The Guerrilla Girls: Who Are They And Why Do They Matter?

    Recently, I have been trying to study new artists to expand my knowledge of the art world. I have been primarily focused on researching contemporary artists who are known to be very controversial and political. Within this research process, I came across an anonymous group of feminist artists known as the Guerrilla Girls. This group of female artists are known to be parading around with gorilla masks on and creating very controversial and political statements in the form of posters and propaganda. Honestly, as I researched into them more and more, I figured that their work would be a lot more popular in today's society. However, I don't see much talk about them at all anymore. They continue to create art related to current politics and feminism. Since this has been a present topic in the news, I feel more artists should look into their work. They might find them very inspiring and influential.     

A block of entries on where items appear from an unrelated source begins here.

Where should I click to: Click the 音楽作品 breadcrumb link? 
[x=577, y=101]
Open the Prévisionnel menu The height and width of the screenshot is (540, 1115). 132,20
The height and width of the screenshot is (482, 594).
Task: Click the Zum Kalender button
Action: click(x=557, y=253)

The group was originally formed in 1985 in New York City. Back then, these women in gorilla masks would go around and hang up posters criticizing racism and sexism in the art world. Quickly, they gained attention thanks to their rebellious nature as well as their humorous approach in their art. One of their pieces, Dearest Art Collector, is just a letter written to specific well known art collectors criticizing their choices in not buying women's work. The letter is formatted to look like stereotypical feminine writing. The best part about this piece is it ironically enough has become a big ticket collector's item. What was originally a practical joke has now become one of their first big pieces of art. 

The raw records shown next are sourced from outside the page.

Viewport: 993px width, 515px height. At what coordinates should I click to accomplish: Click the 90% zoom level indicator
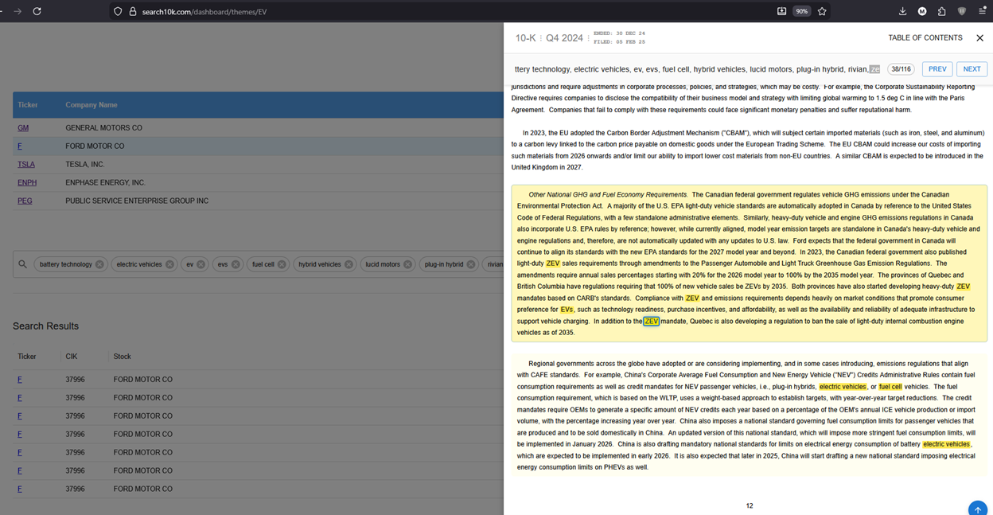tap(802, 11)
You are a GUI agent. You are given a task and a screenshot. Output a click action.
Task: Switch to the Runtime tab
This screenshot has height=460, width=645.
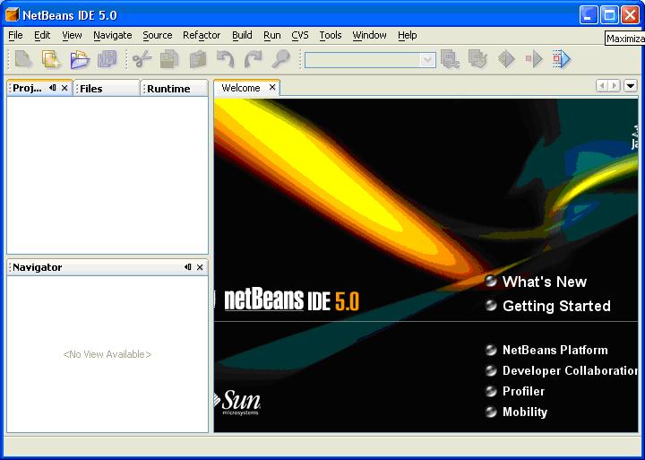click(168, 89)
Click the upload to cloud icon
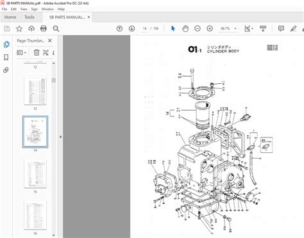This screenshot has width=304, height=238. click(31, 29)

Something really intriguing about the Guerrilla Girls is their new age approach to modern issues in today's society. They will on occasion revisit their old art and will add on to it. If there is little change to the situation, they will make sure everyone knows. They are a very determined group that will stop at nothing within their art in order to get what they want. Their text and art cross-medium work allows for their to be a stronger push in their desires for society.The Guerrilla Girls will also very often utilize mathematics, specifically statistics, in their art in order to prove their point. I find their tactics very effective. Some of their work might easily turn viewers away due to the strong amount of honesty within it. However, I agree with them on the concept that change will not occur until the truth is revealed at it's fullest.     

Personally, I feel very inspired by the Guerrilla Girls. My art style is alternative, edgy, thought-provoking, and controversial like theirs. While in art school, I have felt very hesitant to utilize my artistic style in order to be able to get a good grade. This group of women have inspired me personally to try new ways of stepping outside of the box with my art in order to use my style more within class. I also now have new ideas I want to put to the test over winter break that is similar to some of the group's techniques. Over winter break, I highly suggest you check out some of their research! They might surprise you with facts and art you would not expect. There is such a strong modern day push to put out less political work, yet we are in an age where it is essential in order for artists to continue on in society the way that they want to. Let your voice be heard!